Mehben, de son côté, ne s'attardait pas à ce genre de détail. La jeune femme installa son tabouret devant les rouleaux de tissus et se frotta les mains, un large sourire au visage.

« Si c'est Kaamelott qui régale, alors c'est parti ! »

Le choix final se porta sur la douce étoffe blanche venue de l'Est, doublée pour faire face à l'air frisquet de novembre, avec une longueur de tissu bleu roi pour tenir l'ensemble fermé à la taille. Parmi les modèles dessinés dans le gros volume que le tailleur avait apporté, Merlin se décida pour de simples surpiqures droites, du même bleu que la ceinture.
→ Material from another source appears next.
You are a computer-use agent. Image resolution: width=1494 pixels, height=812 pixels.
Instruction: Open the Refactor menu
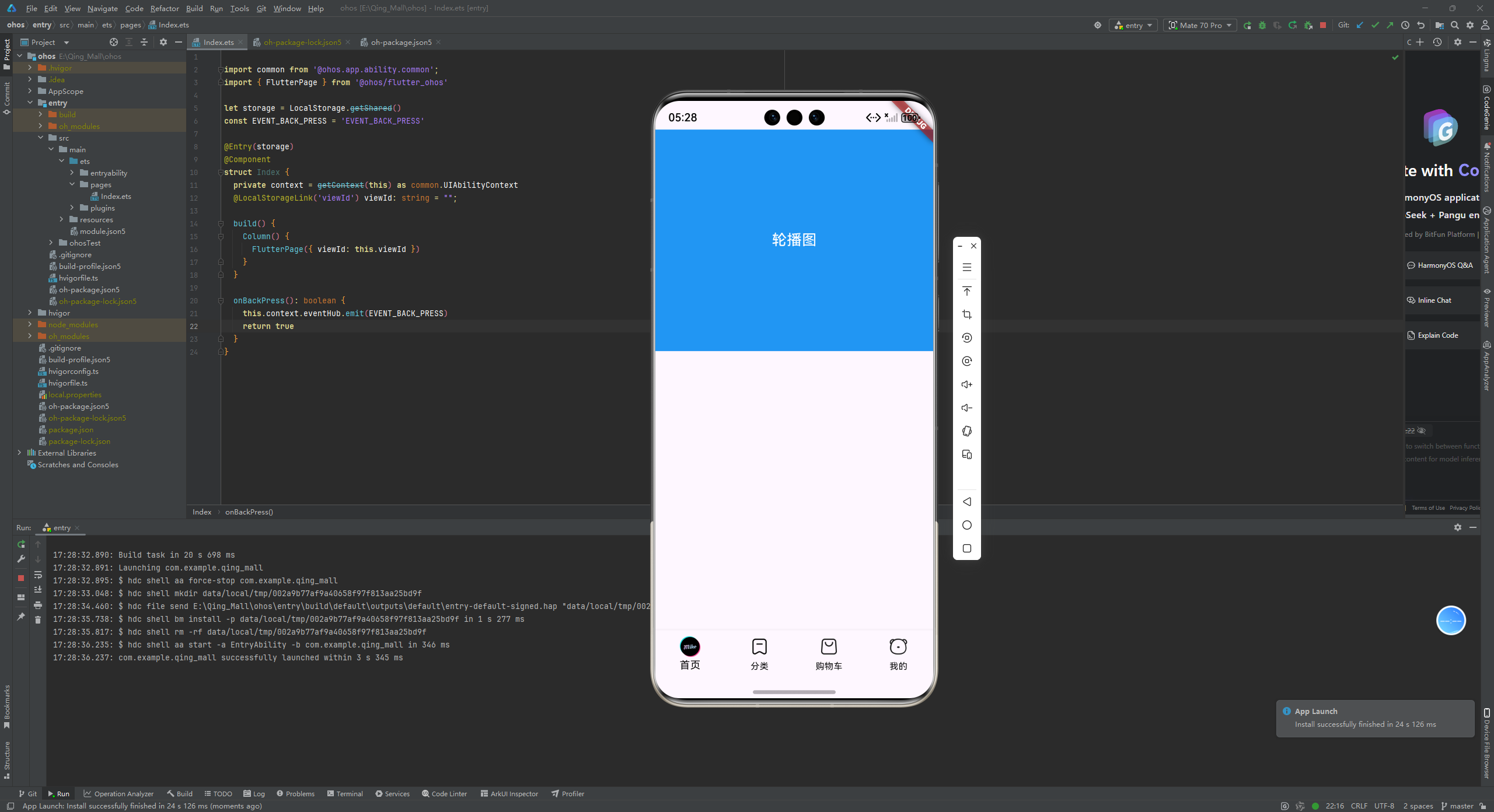pos(164,8)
Devant l'insistance de Mehben, le druide accepta la proposition de l'artisan de border le col de l'habit avec de la fourrure de lièvre, blanche également.

« C'est mon petit dernier qui les élève, pour la viande, » précisa l'homme avec un brin de fierté tout en remballant son attirail. Il reviendrait dans deux semaines avec les tenues terminées, pour les derniers ajustements éventuels. « On garde la peau pour les ornements, les doublures ou pour faire des couvertures. C'est marrant, j'ai jamais rien pu en faire, de ce gamin. Il a jamais su tenir une aiguille, c'est à peine s'il sait compter jusqu'à vingt et il a pas une seule fibre commerçante. Par contre qu'est-ce qu'il est doué avec ses bêtes, vous verriez ça… un drôle de truc, les gosses, ils sont toujours là où on les attend pas.

- Ah ça c'est certain, ne put qu'acquiescer poliment Merlin.

- Vous en avez ? »

Un pincement au fond de ses entrailles. Le druide choisit de l'ignorer.

« Non, admit-il en espérant de tout cœur que la mélancolie ne transparaissait pas dans son ébauche de sourire. Je n'ai pas cette chance.

- Ah… bah au moins, vous êtes tranquille ! »

Tranquille…

Oui. C'était une façon de voir les choses.


Note : bravo à ceux qui auront reconnu le coton (nommé à l'époque xylon, entre autres termes), dont la culture au temps des légendes arthuriennes se limitait à l'Inde mais dont le commerce a commencé tout doucement à rejoindre l'ouest de la Méditerranée au Ier siècle.